# EXERCISES
• a. Rewrite the paragraph beginning "However, price action can help traders" from the price action article in a shorter form, keeping its main facts.
• b. Answer these questions using the price action article, giving each answer on its own line:
(i) According to the talking points, what three things can price action be used for?
(ii) Over what period has DailyFX published numerous resources on price action?
(iii) What does the article say the past will never do?
• c. Carry the price action article forward from its final sentence with a few more paragraphs.

# EXTRACTED TEXT
The Price Action Playbook

Talking Points:

  • Traders can perform technical analysis without any additional indicators on the chart
  • Price Action can be used to find trends, identify support and resistance, and trigger positions
  • Traders can look to price action in an effort to enforce effective risk-reward ratios

Over the past couple of years, we’ve published numerous resources on the subject of price action; and this isn’t a theme that’s been exclusive to DailyFX. On numerous websites around the internet, the topic of price action seems to be taking on more of the limelight as traders around the world realize the value that it can bring to the table.

Price Action isn’t going to help us ‘tell’ the future any more so than any other indicator: After all, both studies involve looking at the past to simply get an idea for how prices may move in the future; and regardless of how much we may want it to, the past will never perfectly forecast future events.

However, price action can help traders by offering the most clean and accurate view on past proceedings on the chart; and since most indicators use a mathematical function to derive their value, the very fact that price action does not include any functions or translation to read past prices, its message remains pure.

Stored records:

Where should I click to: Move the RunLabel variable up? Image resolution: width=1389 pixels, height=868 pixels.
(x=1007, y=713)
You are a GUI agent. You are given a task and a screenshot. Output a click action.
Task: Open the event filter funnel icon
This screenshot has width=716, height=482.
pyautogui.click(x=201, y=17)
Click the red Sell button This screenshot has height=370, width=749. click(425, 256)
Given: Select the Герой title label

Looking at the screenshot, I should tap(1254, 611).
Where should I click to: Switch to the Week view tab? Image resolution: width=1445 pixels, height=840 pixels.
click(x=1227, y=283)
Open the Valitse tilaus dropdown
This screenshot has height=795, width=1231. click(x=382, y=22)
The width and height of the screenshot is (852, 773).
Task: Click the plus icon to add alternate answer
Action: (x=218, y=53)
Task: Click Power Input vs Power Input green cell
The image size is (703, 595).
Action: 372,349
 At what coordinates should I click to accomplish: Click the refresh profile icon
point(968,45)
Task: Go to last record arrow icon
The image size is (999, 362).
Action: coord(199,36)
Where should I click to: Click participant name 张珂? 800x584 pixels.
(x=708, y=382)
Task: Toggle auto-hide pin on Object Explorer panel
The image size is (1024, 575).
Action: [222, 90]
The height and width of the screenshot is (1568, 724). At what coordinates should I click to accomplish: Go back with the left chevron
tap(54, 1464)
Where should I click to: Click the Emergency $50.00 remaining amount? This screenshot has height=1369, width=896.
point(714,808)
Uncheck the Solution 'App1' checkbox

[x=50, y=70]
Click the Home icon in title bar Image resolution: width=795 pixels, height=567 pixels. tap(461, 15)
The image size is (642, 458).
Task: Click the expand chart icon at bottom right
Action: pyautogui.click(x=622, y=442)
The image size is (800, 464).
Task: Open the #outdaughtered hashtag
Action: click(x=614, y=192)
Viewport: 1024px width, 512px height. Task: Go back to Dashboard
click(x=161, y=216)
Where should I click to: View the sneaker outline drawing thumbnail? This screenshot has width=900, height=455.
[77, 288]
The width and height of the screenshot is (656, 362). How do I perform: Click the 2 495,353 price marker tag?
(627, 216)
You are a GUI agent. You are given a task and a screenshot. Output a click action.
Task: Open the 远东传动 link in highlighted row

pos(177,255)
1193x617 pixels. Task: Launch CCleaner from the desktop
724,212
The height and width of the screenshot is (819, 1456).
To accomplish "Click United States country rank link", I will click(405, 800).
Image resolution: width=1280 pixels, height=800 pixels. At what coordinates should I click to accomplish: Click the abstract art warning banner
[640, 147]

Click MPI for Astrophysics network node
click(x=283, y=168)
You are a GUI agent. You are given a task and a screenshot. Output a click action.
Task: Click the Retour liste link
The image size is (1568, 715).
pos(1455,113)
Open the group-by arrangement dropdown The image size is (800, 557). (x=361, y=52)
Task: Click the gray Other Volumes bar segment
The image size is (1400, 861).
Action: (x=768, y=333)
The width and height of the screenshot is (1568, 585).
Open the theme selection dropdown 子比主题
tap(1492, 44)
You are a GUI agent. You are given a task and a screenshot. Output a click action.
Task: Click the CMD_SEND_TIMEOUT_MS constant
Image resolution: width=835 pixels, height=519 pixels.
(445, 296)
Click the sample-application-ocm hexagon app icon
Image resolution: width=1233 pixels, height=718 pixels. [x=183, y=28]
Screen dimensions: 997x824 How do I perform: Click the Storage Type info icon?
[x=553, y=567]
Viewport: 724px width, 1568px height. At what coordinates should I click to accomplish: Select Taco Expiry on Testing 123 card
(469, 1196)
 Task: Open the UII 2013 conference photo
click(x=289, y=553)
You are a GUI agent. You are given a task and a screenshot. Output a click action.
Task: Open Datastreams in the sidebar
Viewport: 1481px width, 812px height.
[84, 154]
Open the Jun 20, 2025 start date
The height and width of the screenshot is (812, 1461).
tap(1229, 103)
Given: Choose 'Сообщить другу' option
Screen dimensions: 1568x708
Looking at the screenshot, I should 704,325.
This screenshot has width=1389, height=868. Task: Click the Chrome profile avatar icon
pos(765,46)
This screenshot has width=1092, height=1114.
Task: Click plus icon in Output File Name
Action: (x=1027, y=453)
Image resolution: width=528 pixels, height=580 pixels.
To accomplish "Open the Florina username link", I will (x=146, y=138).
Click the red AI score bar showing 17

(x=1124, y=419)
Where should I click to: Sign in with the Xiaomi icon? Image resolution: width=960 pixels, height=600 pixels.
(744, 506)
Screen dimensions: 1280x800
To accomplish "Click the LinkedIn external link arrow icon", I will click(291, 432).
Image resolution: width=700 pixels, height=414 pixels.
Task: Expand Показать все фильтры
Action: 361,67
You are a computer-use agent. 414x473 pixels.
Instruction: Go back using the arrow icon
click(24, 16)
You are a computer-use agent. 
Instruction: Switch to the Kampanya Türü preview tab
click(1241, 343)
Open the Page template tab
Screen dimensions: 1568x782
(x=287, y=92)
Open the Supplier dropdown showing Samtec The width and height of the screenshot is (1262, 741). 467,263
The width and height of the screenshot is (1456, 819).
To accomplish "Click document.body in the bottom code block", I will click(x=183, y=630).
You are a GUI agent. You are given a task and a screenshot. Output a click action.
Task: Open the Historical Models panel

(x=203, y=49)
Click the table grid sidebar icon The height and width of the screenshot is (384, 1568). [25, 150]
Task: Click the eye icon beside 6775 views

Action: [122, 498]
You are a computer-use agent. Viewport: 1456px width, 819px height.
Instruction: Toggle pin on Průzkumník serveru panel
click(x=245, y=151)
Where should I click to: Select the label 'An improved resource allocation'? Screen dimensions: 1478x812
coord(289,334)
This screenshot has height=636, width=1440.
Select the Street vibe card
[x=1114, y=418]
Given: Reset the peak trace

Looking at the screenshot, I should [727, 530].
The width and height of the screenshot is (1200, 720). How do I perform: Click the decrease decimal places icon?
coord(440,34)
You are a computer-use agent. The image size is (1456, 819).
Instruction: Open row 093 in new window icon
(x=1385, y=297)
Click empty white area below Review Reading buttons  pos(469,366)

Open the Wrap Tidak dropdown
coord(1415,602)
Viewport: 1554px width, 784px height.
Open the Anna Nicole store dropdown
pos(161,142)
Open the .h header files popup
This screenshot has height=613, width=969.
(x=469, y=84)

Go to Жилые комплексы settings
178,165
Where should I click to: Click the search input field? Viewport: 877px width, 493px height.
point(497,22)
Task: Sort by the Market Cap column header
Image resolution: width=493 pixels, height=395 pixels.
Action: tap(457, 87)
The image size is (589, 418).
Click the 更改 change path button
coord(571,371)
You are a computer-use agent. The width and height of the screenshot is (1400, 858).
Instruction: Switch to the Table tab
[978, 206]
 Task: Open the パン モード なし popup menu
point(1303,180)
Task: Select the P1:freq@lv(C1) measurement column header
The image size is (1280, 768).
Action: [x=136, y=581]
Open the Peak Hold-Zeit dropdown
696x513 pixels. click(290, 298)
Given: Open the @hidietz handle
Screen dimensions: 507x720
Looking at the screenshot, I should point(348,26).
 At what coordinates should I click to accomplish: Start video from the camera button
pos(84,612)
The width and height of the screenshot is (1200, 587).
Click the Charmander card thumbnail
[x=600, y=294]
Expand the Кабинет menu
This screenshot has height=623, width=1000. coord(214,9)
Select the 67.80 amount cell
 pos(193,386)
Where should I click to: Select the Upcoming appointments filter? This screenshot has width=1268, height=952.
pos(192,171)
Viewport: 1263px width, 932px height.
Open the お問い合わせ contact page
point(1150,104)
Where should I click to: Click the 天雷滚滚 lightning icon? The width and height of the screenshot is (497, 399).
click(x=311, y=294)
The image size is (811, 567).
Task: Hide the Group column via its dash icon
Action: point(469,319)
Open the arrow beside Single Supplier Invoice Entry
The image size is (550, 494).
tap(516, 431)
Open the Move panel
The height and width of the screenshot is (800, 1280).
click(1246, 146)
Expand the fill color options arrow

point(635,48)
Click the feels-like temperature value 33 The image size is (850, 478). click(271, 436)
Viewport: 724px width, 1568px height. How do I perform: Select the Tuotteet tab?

# RESULTS OF THE TASKS
• a. Price action gives traders the cleanest and most accurate view of past price movement on the chart. Most indicators derive their values through mathematical functions, but price action reads past prices without any function or translation, so its message stays pure.

• b.
(i) Finding trends, identifying support and resistance, and triggering positions.
(ii) The past couple of years.
(iii) Perfectly forecast future events.

• c.
Further, because traders can get the most accurate look at technical analysis, Price Action can make it more possible or simplistic to identify favorable risk-reward ratios; allowing traders to systematically institute The Traits of Successful Traders.

In this article, we’re going to touch on some of the more pertinent themes of prices action while providing more thorough education on each point. If you’d like to see additional information, please click on the hyper-linked heading that will take you to an article that will explain that subject matter more thoroughly.

Getting Started with Price Action

In the article Four Simple Ways to Become a Better Price Action Trader, we offer a simple way that traders can get more familiar with the topic. In the article, we teach the basics of Price Action Analysis: How to read trends, how to identify support and resistance, and the basics of triggering a position once an attractive setup has been found.

We also offered the Price Action Primer via Brainshark, which we had put together for traders that wanted a simple and easy introduction to this form of analysis. This is completely free-of-charge and takes about 15 minutes to complete. After clicking on the link below, you’ll first be asked to input the information into the ‘guestbook’ after which the lesson will begin.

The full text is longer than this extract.